# EXERCISE
Please count the lines in the entries below that contain the word "profile" and give only the number.
· · · ·
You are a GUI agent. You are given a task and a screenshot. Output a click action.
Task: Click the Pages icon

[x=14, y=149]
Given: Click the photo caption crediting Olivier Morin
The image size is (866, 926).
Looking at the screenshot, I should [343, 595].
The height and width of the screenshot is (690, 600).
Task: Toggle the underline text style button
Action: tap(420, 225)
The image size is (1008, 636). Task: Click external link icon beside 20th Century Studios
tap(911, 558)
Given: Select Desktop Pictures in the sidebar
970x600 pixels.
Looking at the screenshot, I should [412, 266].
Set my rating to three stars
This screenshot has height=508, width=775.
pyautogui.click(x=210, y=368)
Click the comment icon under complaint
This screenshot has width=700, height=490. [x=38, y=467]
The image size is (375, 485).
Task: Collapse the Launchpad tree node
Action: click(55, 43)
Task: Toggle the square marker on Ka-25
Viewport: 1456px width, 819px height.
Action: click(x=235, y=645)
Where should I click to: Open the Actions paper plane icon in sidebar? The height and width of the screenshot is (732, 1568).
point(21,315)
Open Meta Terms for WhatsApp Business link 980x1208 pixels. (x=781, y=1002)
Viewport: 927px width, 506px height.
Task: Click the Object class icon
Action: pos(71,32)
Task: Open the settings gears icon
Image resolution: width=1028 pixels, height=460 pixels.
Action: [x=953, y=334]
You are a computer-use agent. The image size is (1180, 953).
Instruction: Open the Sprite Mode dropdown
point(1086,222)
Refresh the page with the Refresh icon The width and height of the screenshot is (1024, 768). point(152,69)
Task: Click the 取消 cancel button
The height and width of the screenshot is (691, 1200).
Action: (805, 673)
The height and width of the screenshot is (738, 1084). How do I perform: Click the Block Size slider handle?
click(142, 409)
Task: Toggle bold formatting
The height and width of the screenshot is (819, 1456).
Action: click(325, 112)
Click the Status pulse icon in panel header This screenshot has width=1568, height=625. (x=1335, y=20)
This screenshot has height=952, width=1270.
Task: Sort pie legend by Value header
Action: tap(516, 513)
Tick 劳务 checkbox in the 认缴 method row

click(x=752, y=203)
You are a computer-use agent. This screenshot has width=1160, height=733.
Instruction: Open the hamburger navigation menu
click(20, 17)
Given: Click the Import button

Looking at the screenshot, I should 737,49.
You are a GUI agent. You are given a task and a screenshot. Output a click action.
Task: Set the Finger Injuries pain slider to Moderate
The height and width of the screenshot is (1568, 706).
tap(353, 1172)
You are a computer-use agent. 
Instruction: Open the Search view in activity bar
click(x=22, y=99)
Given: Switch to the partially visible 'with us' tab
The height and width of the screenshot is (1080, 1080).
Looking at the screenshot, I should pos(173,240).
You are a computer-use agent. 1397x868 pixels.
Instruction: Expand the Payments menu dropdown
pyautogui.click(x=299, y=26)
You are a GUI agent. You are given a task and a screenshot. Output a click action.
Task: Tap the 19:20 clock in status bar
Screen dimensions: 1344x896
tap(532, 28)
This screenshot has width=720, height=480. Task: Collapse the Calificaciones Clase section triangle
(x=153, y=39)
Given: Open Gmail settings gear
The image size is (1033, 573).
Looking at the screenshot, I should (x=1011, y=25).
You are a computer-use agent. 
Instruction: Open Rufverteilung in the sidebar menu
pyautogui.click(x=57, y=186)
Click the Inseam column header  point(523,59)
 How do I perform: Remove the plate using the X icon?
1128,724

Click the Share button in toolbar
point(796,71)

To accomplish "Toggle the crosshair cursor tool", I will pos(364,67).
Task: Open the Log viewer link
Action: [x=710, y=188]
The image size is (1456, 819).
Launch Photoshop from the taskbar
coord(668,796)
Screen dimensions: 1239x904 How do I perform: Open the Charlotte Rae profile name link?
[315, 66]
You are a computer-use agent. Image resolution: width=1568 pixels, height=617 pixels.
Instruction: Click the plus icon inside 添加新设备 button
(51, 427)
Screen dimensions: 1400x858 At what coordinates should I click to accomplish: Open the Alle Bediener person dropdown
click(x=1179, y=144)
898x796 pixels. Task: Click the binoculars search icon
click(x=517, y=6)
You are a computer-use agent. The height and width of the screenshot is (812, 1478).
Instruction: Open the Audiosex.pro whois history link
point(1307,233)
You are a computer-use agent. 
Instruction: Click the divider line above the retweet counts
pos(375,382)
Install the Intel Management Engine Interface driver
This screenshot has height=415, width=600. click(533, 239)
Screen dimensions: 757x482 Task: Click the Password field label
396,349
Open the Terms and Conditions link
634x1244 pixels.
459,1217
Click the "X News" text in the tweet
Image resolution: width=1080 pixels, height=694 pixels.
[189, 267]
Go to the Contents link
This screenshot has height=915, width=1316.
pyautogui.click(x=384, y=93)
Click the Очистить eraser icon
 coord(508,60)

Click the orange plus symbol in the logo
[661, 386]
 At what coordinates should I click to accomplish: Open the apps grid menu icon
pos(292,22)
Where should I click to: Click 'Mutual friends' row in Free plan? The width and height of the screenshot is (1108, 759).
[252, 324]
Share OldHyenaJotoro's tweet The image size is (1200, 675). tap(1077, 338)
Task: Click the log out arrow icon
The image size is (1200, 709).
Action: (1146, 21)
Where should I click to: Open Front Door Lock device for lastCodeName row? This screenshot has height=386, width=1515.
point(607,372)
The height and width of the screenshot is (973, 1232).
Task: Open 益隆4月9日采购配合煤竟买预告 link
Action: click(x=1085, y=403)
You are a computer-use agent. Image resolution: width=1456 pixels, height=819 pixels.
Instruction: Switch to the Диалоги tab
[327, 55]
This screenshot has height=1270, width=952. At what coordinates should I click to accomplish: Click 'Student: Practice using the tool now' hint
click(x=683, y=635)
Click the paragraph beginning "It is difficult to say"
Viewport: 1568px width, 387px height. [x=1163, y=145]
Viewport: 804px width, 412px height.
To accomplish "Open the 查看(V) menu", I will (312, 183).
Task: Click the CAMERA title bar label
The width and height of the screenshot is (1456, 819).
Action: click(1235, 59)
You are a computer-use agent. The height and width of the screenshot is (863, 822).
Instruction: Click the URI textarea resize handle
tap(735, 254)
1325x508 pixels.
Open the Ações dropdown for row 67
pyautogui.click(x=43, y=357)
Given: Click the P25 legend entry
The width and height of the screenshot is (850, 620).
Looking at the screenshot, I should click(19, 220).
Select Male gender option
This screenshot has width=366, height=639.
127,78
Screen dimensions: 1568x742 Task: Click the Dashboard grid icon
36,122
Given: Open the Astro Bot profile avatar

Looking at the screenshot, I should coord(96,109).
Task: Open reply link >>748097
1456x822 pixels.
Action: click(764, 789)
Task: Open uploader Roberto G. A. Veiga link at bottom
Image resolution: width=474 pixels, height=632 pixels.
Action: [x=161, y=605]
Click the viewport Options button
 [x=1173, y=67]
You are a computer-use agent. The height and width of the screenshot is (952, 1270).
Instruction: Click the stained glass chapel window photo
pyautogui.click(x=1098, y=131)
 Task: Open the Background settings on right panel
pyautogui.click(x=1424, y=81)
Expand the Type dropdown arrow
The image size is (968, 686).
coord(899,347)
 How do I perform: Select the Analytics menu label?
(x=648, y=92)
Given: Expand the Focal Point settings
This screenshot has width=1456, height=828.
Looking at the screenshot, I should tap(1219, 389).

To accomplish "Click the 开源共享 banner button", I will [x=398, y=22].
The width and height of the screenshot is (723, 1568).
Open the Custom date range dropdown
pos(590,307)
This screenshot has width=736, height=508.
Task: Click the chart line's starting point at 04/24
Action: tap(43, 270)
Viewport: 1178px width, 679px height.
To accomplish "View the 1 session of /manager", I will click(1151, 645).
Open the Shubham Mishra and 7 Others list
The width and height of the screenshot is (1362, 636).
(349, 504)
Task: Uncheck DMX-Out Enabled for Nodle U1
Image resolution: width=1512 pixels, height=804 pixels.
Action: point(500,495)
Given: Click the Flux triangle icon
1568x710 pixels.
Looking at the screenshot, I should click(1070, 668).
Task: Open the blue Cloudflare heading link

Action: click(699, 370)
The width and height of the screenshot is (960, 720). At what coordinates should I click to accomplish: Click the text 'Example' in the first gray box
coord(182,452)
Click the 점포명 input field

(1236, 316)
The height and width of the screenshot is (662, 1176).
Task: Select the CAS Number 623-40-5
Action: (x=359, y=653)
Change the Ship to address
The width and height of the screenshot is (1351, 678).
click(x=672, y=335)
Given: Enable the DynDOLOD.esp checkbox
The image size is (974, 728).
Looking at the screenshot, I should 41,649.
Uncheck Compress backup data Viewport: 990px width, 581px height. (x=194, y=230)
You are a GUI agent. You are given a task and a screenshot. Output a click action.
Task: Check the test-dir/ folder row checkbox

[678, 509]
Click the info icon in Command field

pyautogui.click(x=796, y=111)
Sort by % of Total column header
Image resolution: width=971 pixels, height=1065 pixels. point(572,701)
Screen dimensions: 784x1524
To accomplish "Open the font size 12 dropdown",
· · · ·
# REPLY TO THE EXERCISE
2